第二十八章 龍界到着ーーそして、月麗
光の門をくぐった瞬間──
あやのの肌を、まったく違う“世界の気”が包み込んだ。
空気が少し甘い。
どこか香が漂っているような、でも自然の匂いでもあるような──そんな不思議な風。
空は高く、浮かぶ雲がゆっくりと東へと流れている。
そして、目の前には、朱塗りの巨大な門。
金で「龍仙洞」と書かれた文字が、朝陽に照らされてきらきらと光っていた。
「……すごい……」
思わず呟いた瞬間──
「──あやの!」
軽やかで、どこか甘えるような声が響く。
その声と同時に、ふわりと風が吹いたかと思うと、目の前に現れたのは──
例の、オスなのかメスなのか判別不能な、端正すぎる龍王・月麗だった。
「来てくれて嬉しいよ、本当に」
そう言うなり、躊躇なく距離ゼロであやのの肩に手を回し、さらに顔を近づけ──
「ふふ、こんなに早くまた会えるなんて思ってなかった。嬉しいな。元気だった? 寂しくなかった? ねえ、僕は?」
──そこまで詰めたところで。
「──ッゥワ゛ン!!!」
背後で**幸**がうなった。
低く鋭く、牙をむいて月麗に吠える。
体を張って、あやのと月麗のあいだに割って入る。
「お、おおぅ……なるほど、君もきたんだね」
月麗はすぐさま手を引き、二歩ほど後退。
けれど、その顔には驚きよりもむしろ感心したような笑みが浮かんでいた。
「賢そうな目をしてる……ふふ、さすがだ。あやのの傍にいるにふさわしい子だね」
幸はまだ警戒を解かず、あやのの足元にぴたりと寄り添っていた。
あやのは慌てて幸の頭を撫で、月麗の方へ向き直る。
「ごめんなさい……幸、初めての場所で、ちょっと緊張してて……」
「ううん、いいんだ。……当然だよ。僕の“テンション”がちょっと高すぎたよね、うん」
まったく反省していない笑顔で、月麗はくるりと踵を返すと、ふたたびあやのの方へ顔を向けた。
「でも、それはそうと──」
不意にその目が細められ、光る。
「案内したい場所がたくさんあるんだ。
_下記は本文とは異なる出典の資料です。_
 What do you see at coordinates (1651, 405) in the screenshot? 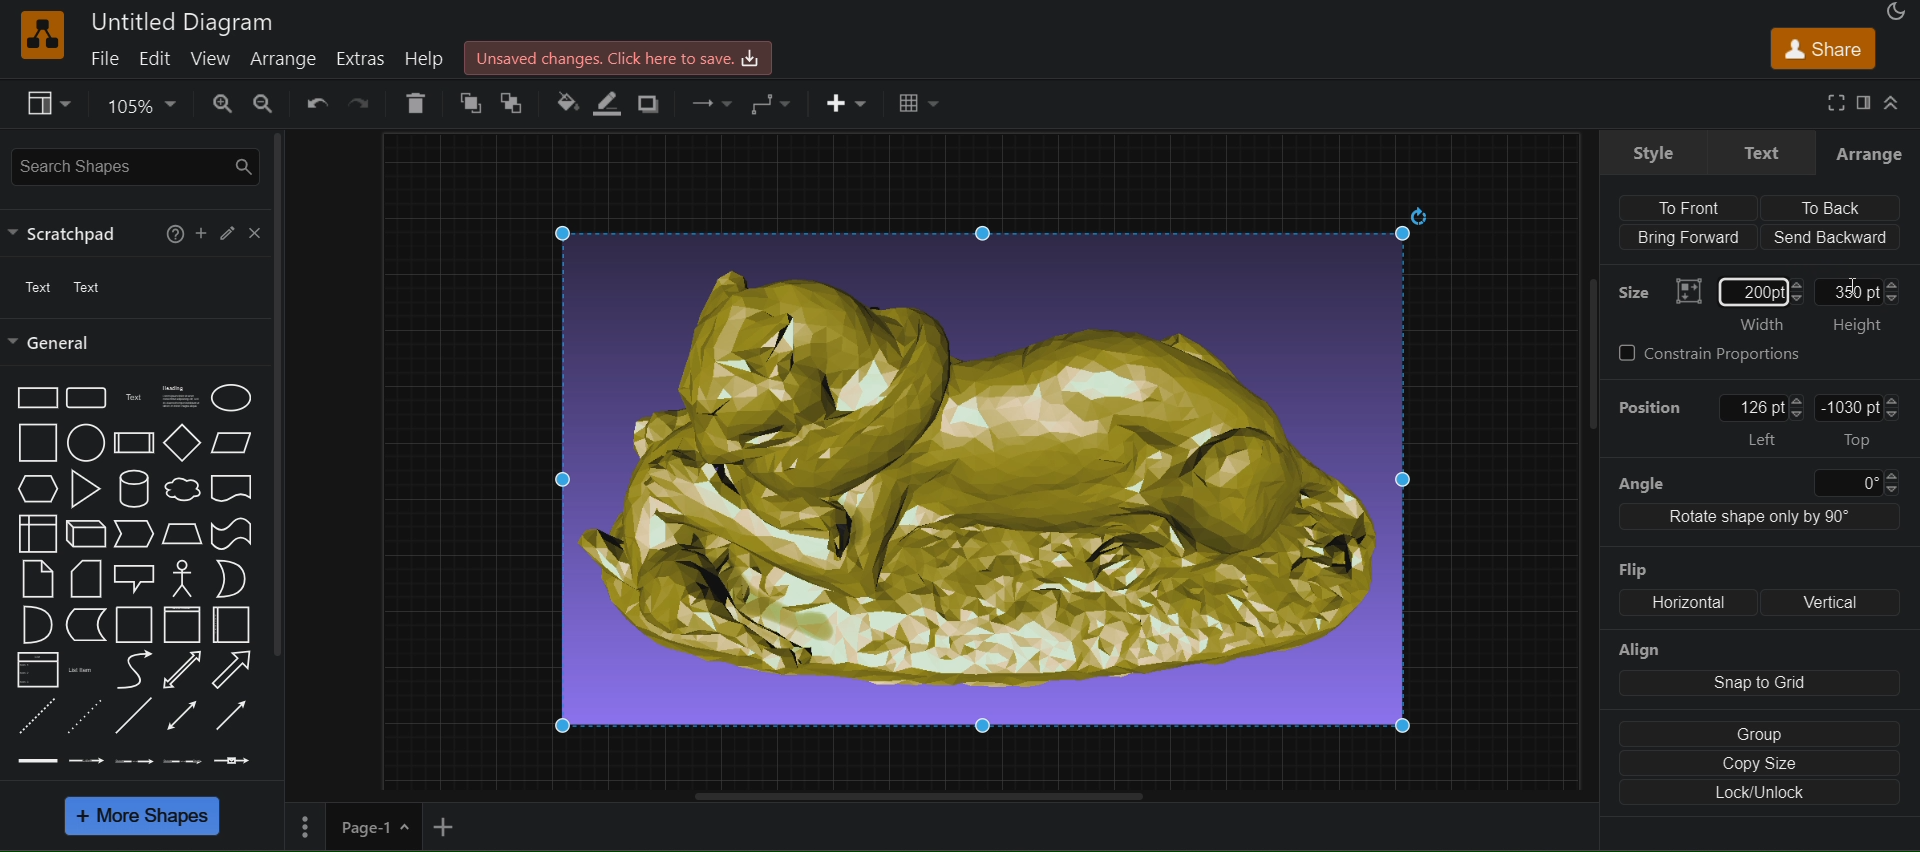
I see `Position` at bounding box center [1651, 405].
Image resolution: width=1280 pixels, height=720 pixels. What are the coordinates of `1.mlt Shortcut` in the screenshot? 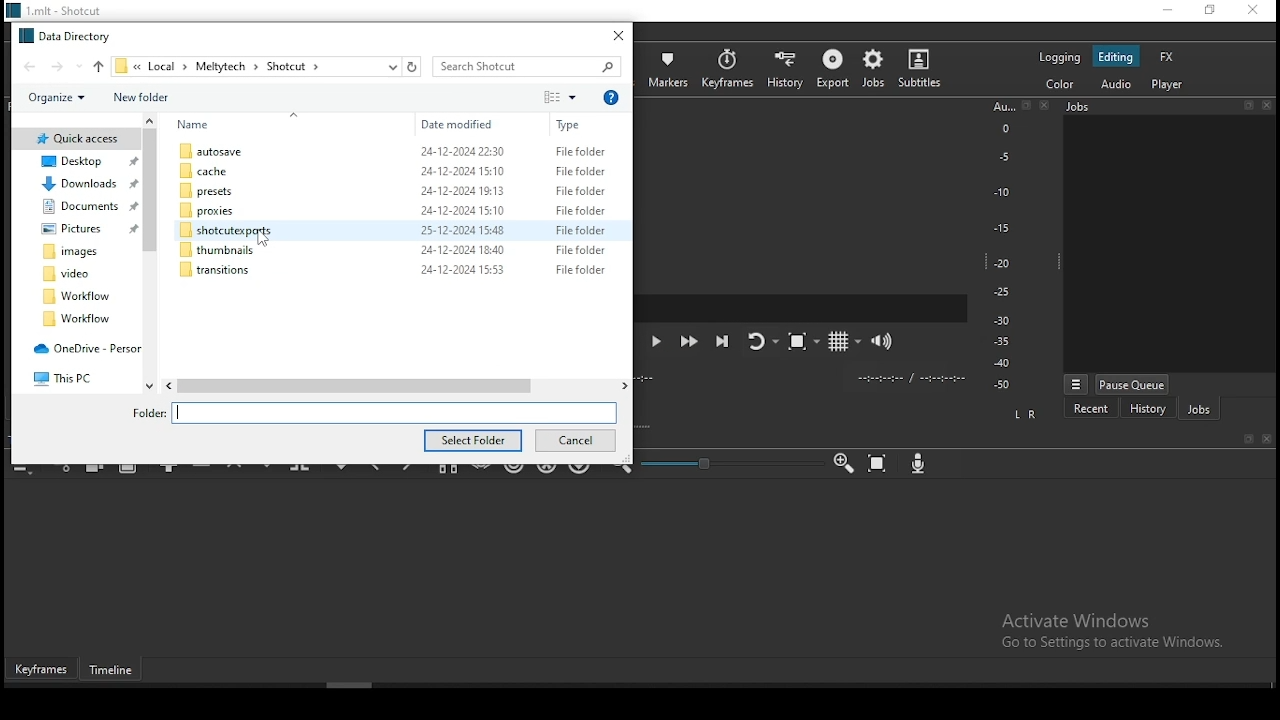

おいで?」
その手が、まるで子どものような素直さで差し出された。
あやのは一瞬ためらい──そして、笑った。
「うん。よろしく、月麗」
そっと手を伸ばすと、月麗はすぐさまその手を取って、軽く引いた。
「急がなくていいから、でも、いっぱい歩くよ。龍界って思ってるより広いからね。
まずはね、龍仙洞。それから、君が住む“風の楼”。それと──」
「……ふふ、はいはい、分かったってば」
あやのは振り返って、幸に目で合図を送る。
「幸、お願い。ちゃんと見ててね」
黒い忍犬は、すっと立ち上がり、ふたりの後ろについた。
そして──
あやのの新しい旅が、
静かに、でも確実に、龍界という異国の地で動き出した。